Through these letters Arabella delves into the past and recollects her passionate relationship with her late husband. As Salloum introduces us to Arabella and Logan, she places them against clearly defined backdrops. We learn about their socioeconomic differences, notwithstanding that they were recovering alcoholics. We discover that Logan came from a broken home and was abused physically and psychologically by his mother, whom he describes as “the wicked witch from hell.” At nineteen he married his girlfriend, Grace, impregnated her and by the time he was thirty he was “pretty much done in life.” When his marriage fell apart and Grace left him with their children, he became addicted to alcohol and narcotics. Not being able to hold down a job, he wound up living on the street. Eventually, he was imprisoned after he had robbed a bank. Yet, with all of this baggage, Arabella was attracted to him and as she states, he was the only one of her suitors that she could never walk away from, even though at times she was ashamed of him.

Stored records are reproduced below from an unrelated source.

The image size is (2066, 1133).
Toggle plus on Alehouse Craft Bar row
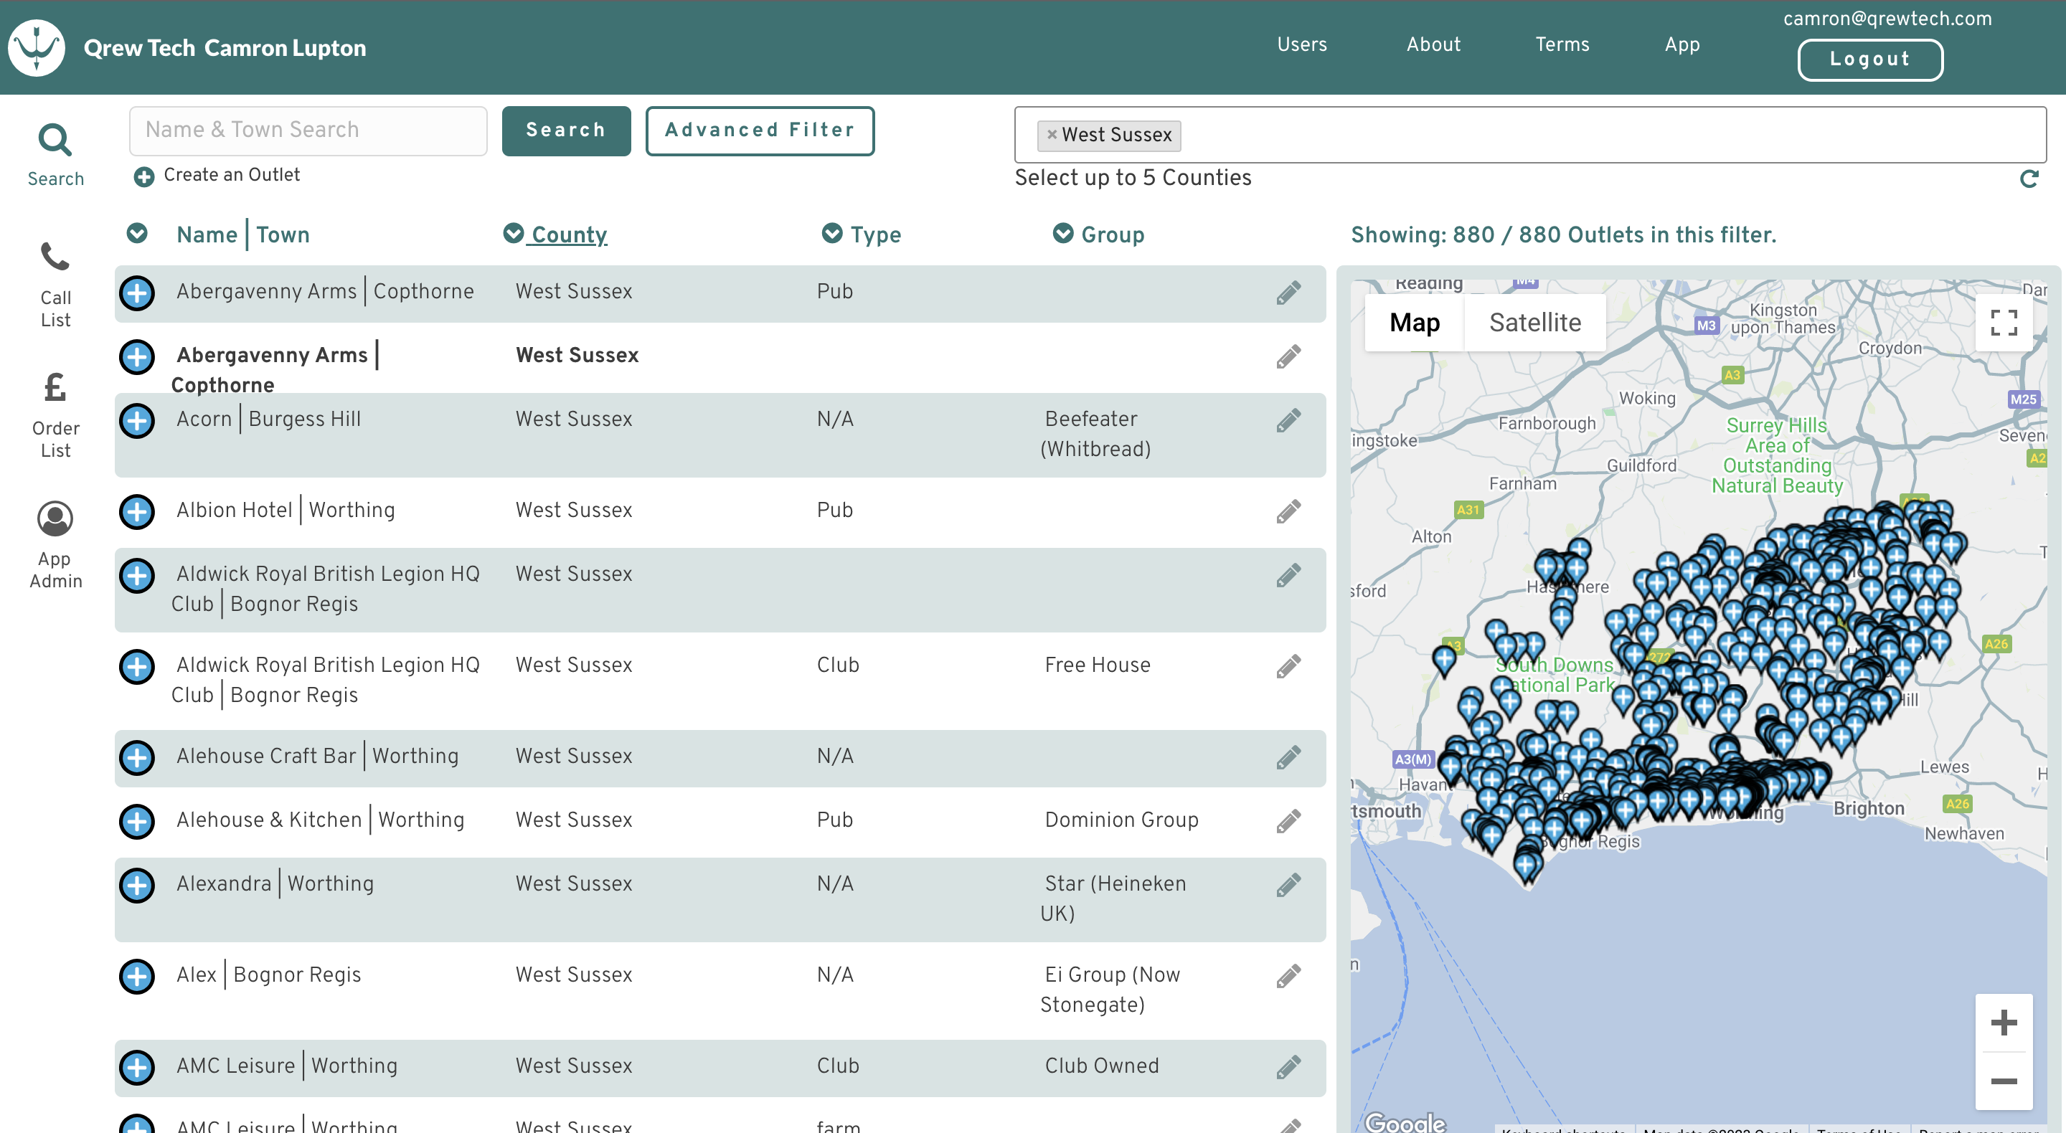tap(137, 757)
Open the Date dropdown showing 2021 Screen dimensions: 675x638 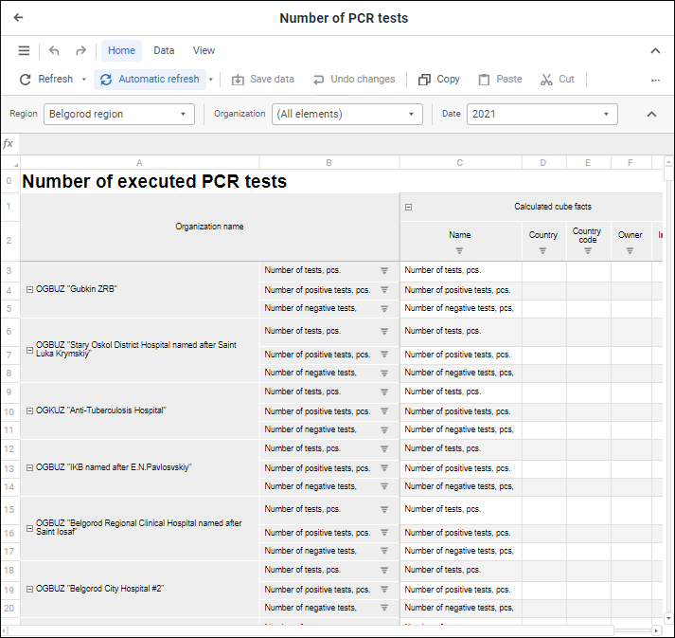tap(542, 114)
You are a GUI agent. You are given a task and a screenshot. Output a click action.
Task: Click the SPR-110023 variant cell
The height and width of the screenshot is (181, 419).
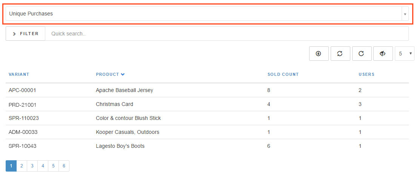24,118
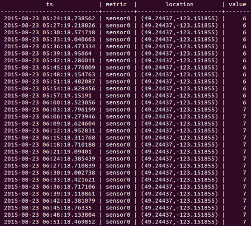Click sensor0 in the 05:30:18.571718 row
The height and width of the screenshot is (226, 251).
pyautogui.click(x=118, y=32)
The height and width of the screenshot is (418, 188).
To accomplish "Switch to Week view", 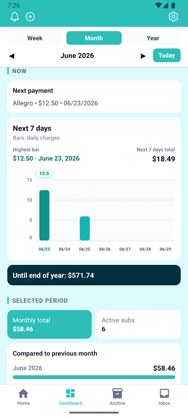I will click(35, 38).
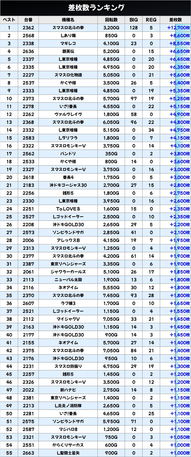This screenshot has height=457, width=191.
Task: Click the ジャグラーガールズ row name
Action: [68, 272]
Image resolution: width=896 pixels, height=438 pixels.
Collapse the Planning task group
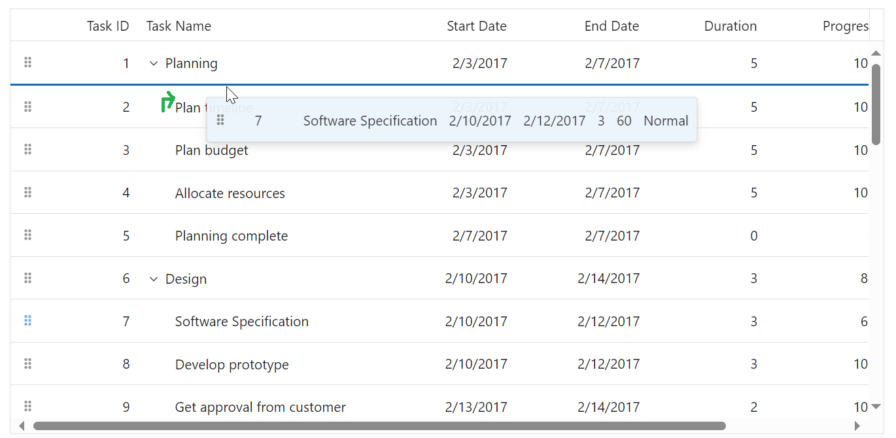[154, 63]
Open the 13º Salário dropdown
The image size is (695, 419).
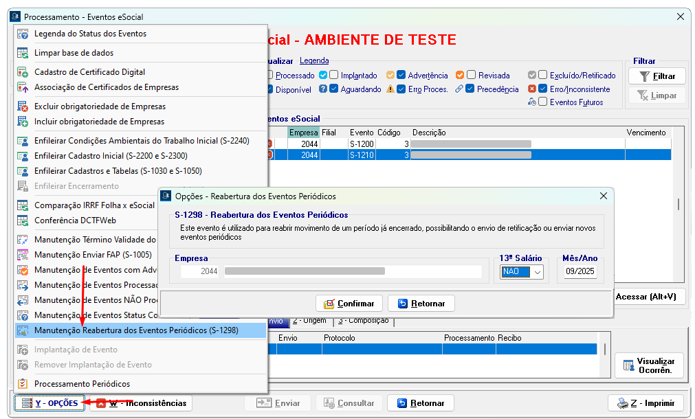pyautogui.click(x=537, y=272)
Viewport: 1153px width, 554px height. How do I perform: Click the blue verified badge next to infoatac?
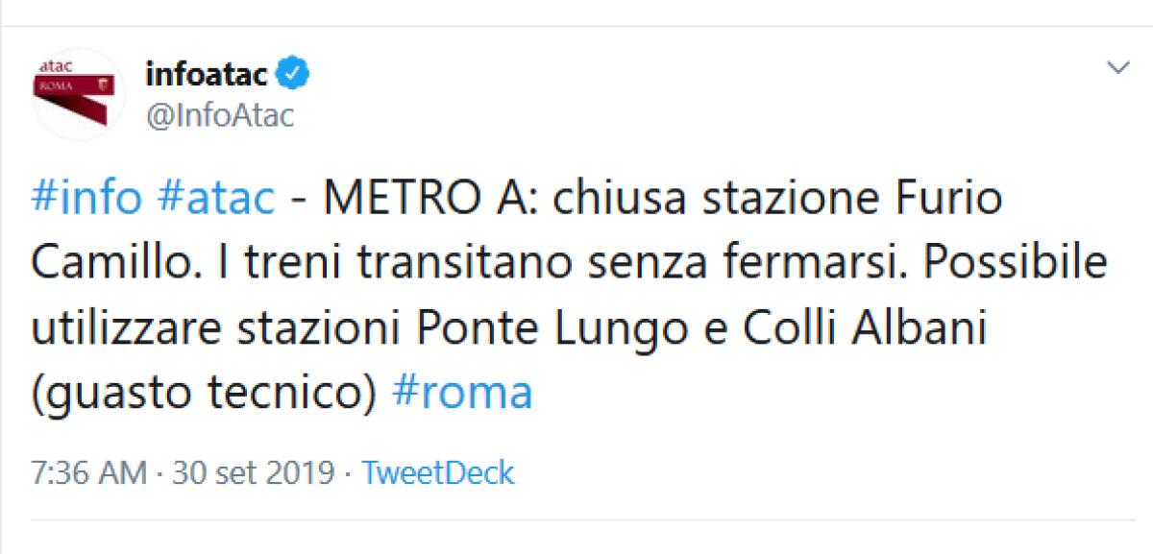tap(292, 70)
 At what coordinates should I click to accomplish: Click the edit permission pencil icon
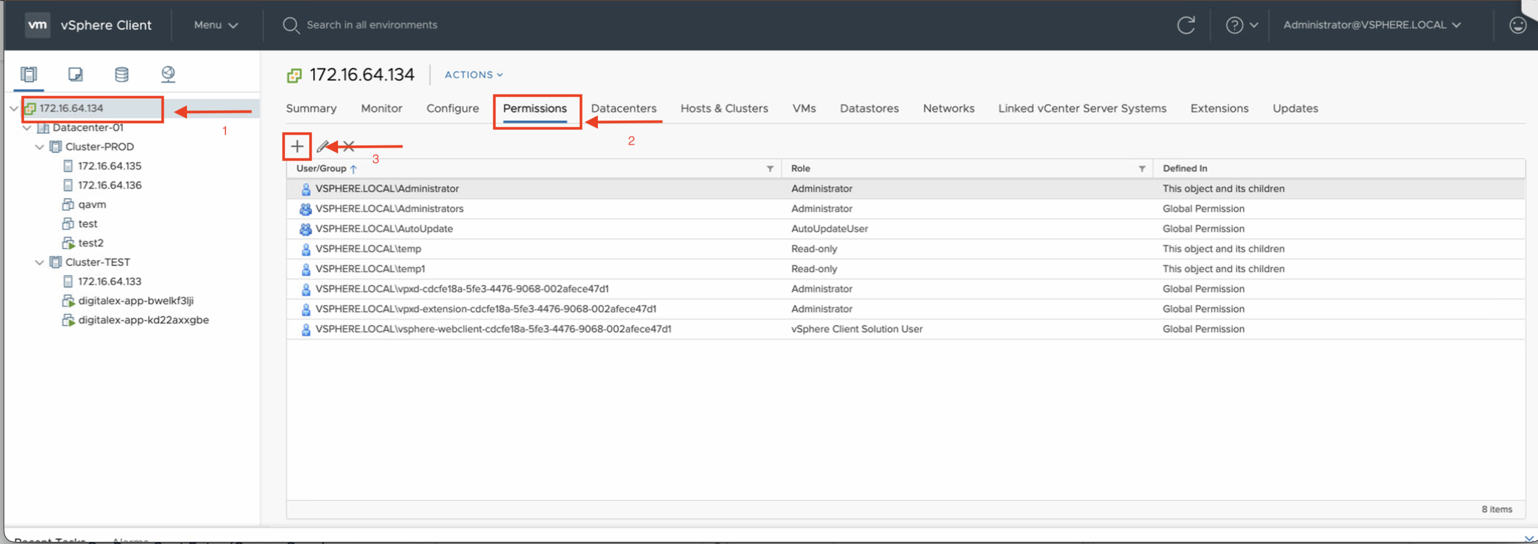322,146
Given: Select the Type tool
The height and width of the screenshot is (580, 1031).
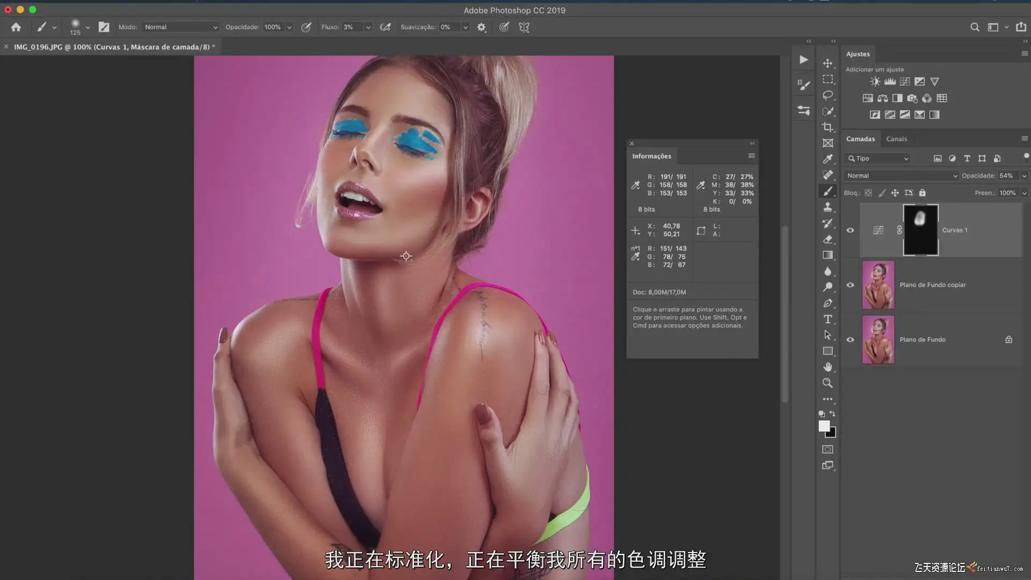Looking at the screenshot, I should coord(827,319).
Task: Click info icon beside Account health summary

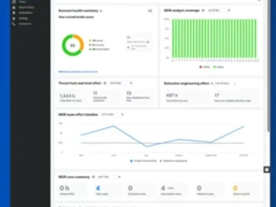Action: point(101,11)
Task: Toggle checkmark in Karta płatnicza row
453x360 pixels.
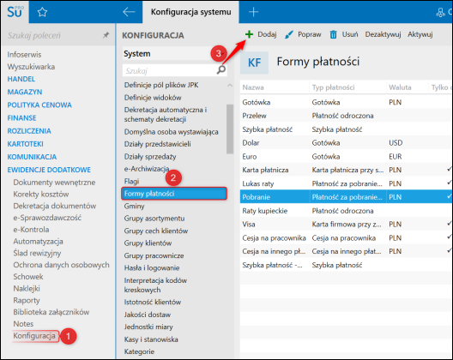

With respect to Arabella, her father had married her mother when he was thirty-six and she eighteen. He was a business genius and unfortunately could not complete his college studies as he had to drop out of school and take care of his widowed mother. Arabella had lived a privileged life with maids, diamonds, furs and as a result became a rich, spoiled, selfish brat treating her parents like garbage. You wonder how this mismatched couple were attracted to one another and what was the glue that kept them together?

Another theme explored through Arabella's letters is how she navigates the world of dating which she feels overwhelming and disappointing particularly that she is a widow in her sixties. Can she find love and avoid men who prey on her vulnerability? Putting her love for Logan into extremely sharp focus, she wonders if she will find intimacy and someone to passionately love again? How will others look at her when she does begin to date and how desperate is she hungry for love, the kind she experienced with Logan for twenty-seven years?

In Waiting For You At Midnight Salloum has recreated the high impact that can result from losing one's spouse and endeavouring to replace him or her with someone similar. Through concise, elegant prose that hits with great force she engages her readers, bringing them inside the skin of her complex character while at the same time creating believable conflict which results in a satisfying serious novel and a triumph for its author. Noteworthy is that Salloum does not gloss over or trivialize Arabella's pain and anguish. She imbues her yarn with candid realistic truths about death and loss as well as a woman's challenging search for intimacy after the death of a spouse.